#### Brief
The answer must consist solely of the lines from the line with "Task: Click the Liverpool club crest" to the end of the data below, transcribed exactly and with no pictures.

#### Saved entries

-*-

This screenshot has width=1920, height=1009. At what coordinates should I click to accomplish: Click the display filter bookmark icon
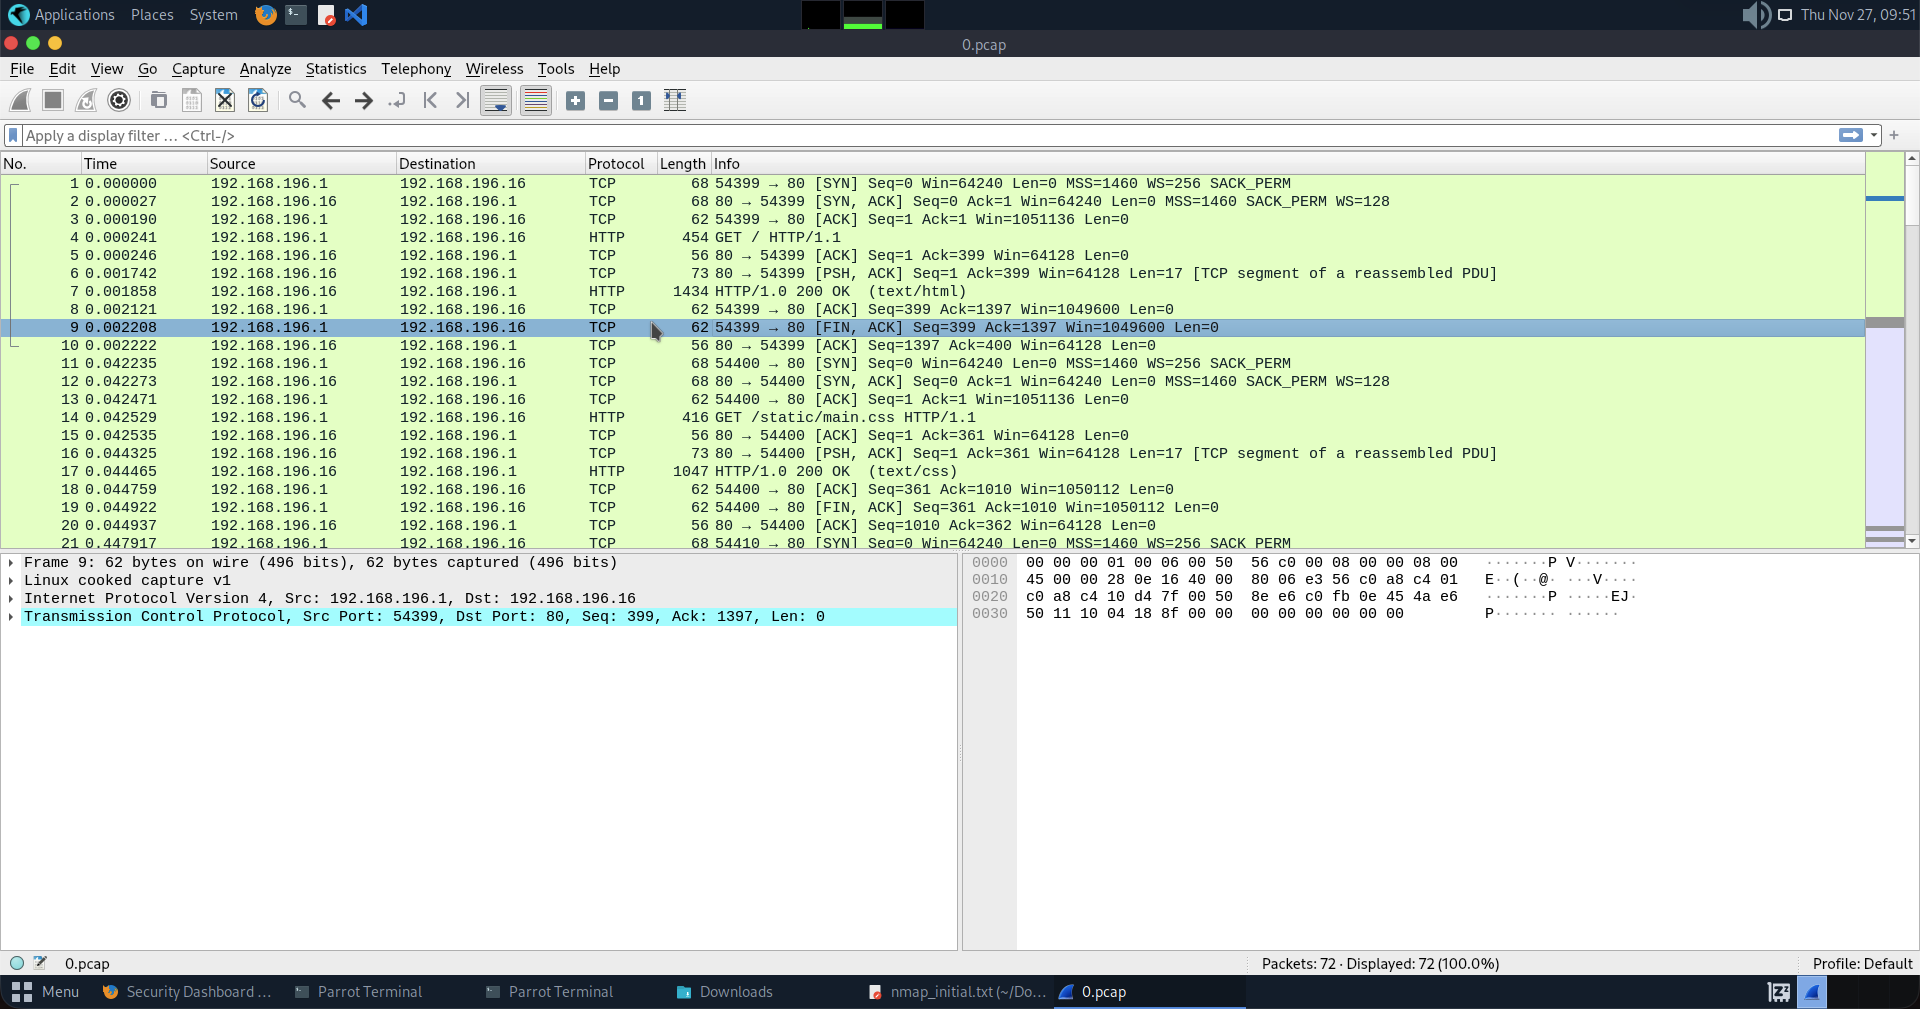(x=13, y=135)
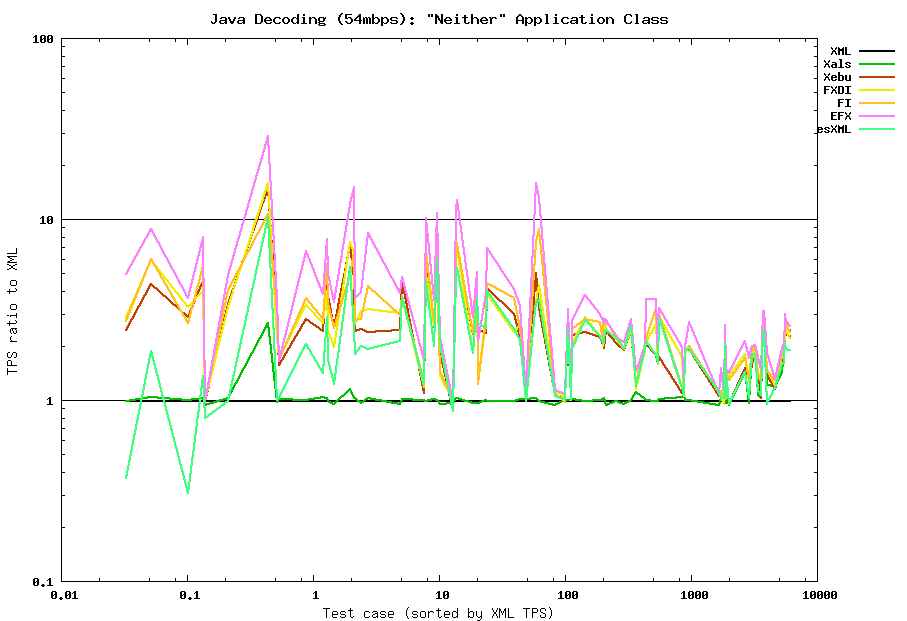Pick the FXDI legend label
907x621 pixels.
click(837, 90)
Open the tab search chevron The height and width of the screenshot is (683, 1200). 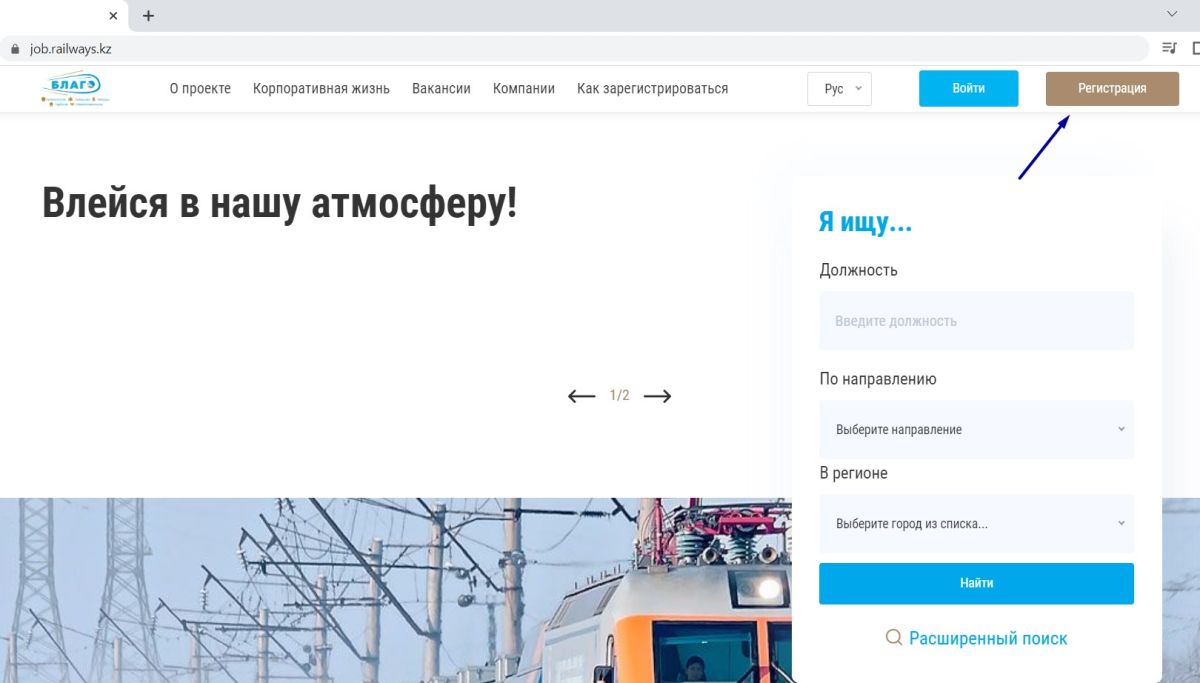point(1173,14)
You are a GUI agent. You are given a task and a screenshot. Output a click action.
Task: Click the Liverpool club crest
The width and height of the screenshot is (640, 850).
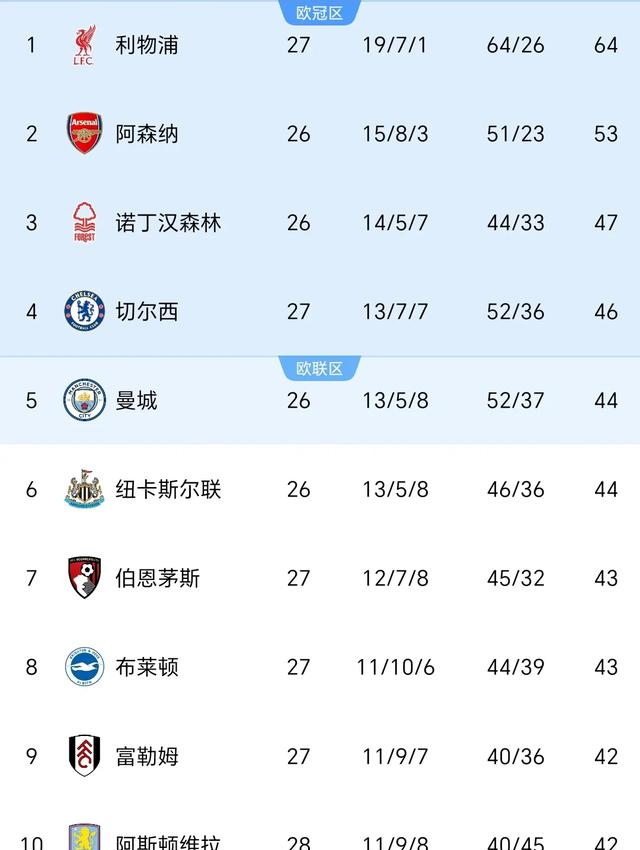click(x=85, y=45)
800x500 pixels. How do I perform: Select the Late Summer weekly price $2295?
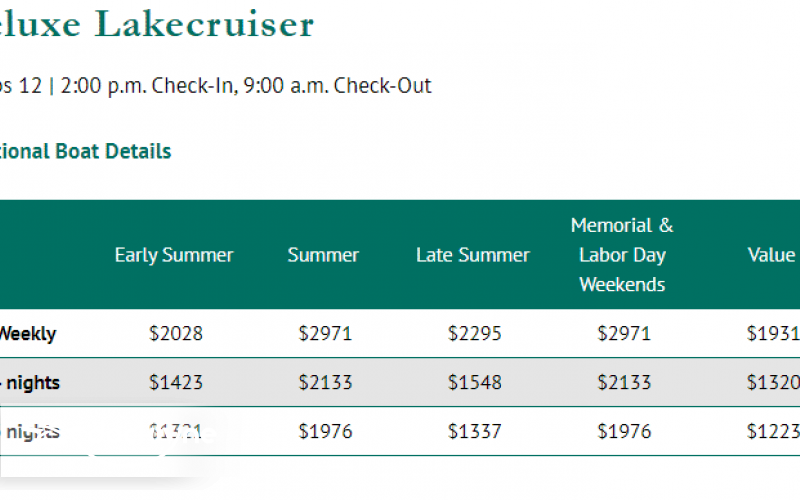(474, 334)
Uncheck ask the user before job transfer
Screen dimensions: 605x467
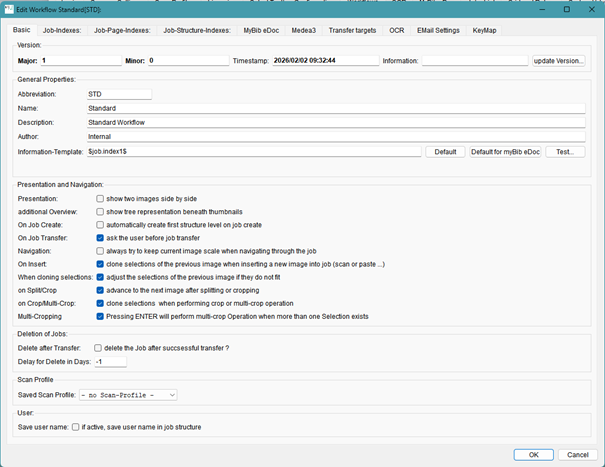click(x=101, y=238)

-*-

#### The answer
Task: Click the Liverpool club crest
The width and height of the screenshot is (640, 850).
click(x=85, y=45)
800x500 pixels. How do I perform: Select the Late Summer weekly price $2295?
(474, 334)
Uncheck ask the user before job transfer
Screen dimensions: 605x467
click(x=101, y=238)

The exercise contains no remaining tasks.